Background: Ulnar collateral ligament (UCL) reconstruction aims to restore valgus stability, and numerous techniques have been described in the literature. HYPOTHESIS/ PURPOSE: To biomechanically compare the GraftLink (GL) technique with traditional bone tunnels used in the docking (DO) technique. It is hypothesized that the GL method will offer a stiffer, less lax construct compared with the DO.
Study Design: Controlled laboratory study.
Methods: Native and reconstructed states were tested in 7 matched pairs of cadaveric arms. To test kinematics, a 1.5-N·m valgus torque was applied and the resultant displacement at 15° to 90° of flexion was measured. Dissipated energy and the torque at the peak of the 10th cycle of preconditioning were analyzed during kinematic tests. Failure testing was performed by internal rotation of the humerus at 4.5 deg/s in 70° of flexion. Ulnotrochlear joint (UTJ) gapping was quantified during failure tests by use of video tracking.

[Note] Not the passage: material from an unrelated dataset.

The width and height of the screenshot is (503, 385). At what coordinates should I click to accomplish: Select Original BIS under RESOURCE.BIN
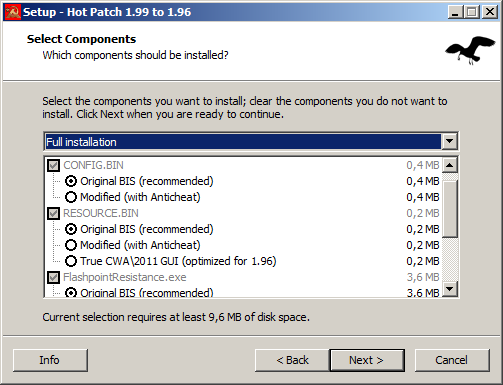71,229
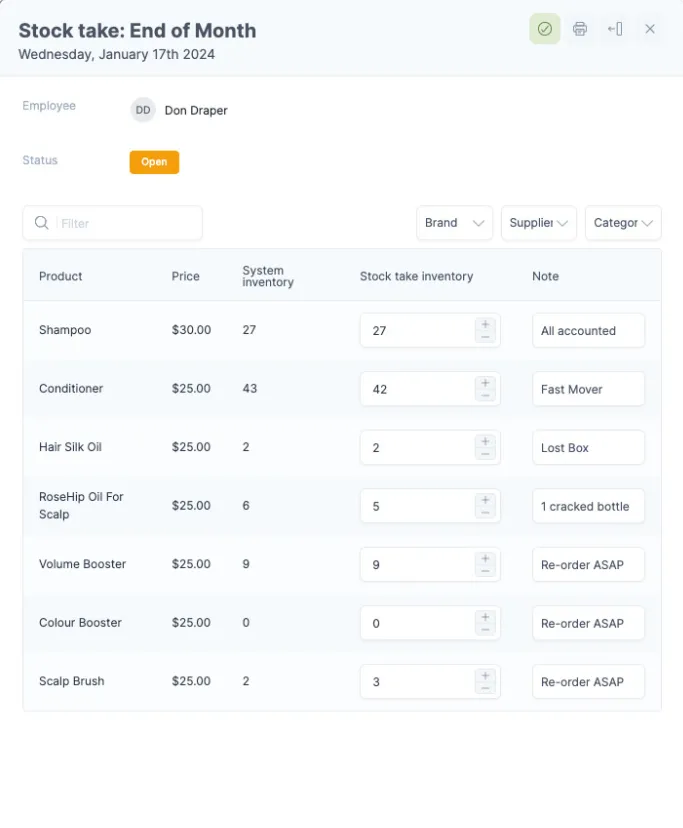Expand the Category filter dropdown
Viewport: 683px width, 828px height.
pyautogui.click(x=622, y=223)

Results: Kinematics testing revealed no differences between the native state and the reconstructed state in either the DO or the GL group at any flexion angle. Stiffness was lower in the reconstructed specimens in both the DO (39.92 N·m/rad) and GL (50.74 N·m/rad) groups compared with their matched native states (DO Native, 71.41 N·m/rad, P = .005; GL Native, 86.36 N·m/rad, P = .002). There was no difference in stiffness between DO and GL. Reconstructed specimens in the GL group had lower torque at failure compared with native specimens (17.404 N·m vs 24.63 N·m, P = .038), but there was no difference in the DO group at failure. There was no difference in torque at failure between DO and GL. The DO exhibited higher angular displacement at failure compared with the native state (34.21° vs 21.79°, P = .010) and compared with the GL when normalized (1.58-fold vs 1.19-fold, P = .039). Compared with their native states, both DO and GL had significantly higher UTJ gapping at 3 N·m and at failure. The DO had significantly higher normalized UTJ gapping than the GL at 3 N·m (P = .037) and at failure (P = .043).
Conclusion: The DO and GL both restored joint kinematics under low loading conditions. Although less stiff, the GL exhibited lower joint gapping and laxity than did the DO.

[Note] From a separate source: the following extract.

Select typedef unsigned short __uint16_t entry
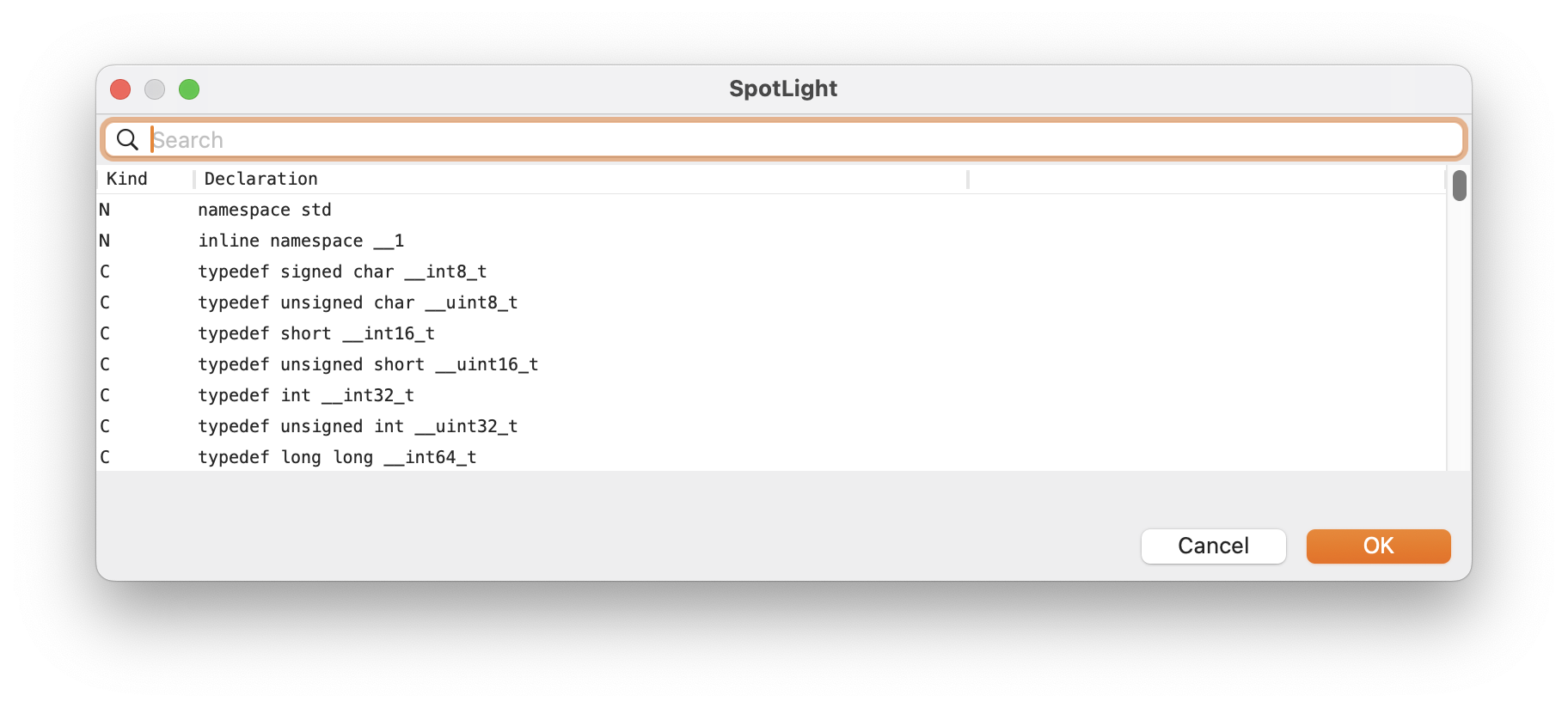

Clinical Relevance: Understanding the biomechanics of UCL reconstruction has significant implications for postoperative management as it relates to early rehabilitation. Biomechanically inferior constructs could risk graft failure or early loosening during rehabilitation, and comparing the biomechanics of new techniques to established, widely used procedures such as the docking technique can provide important information about the immediate postoperative performance.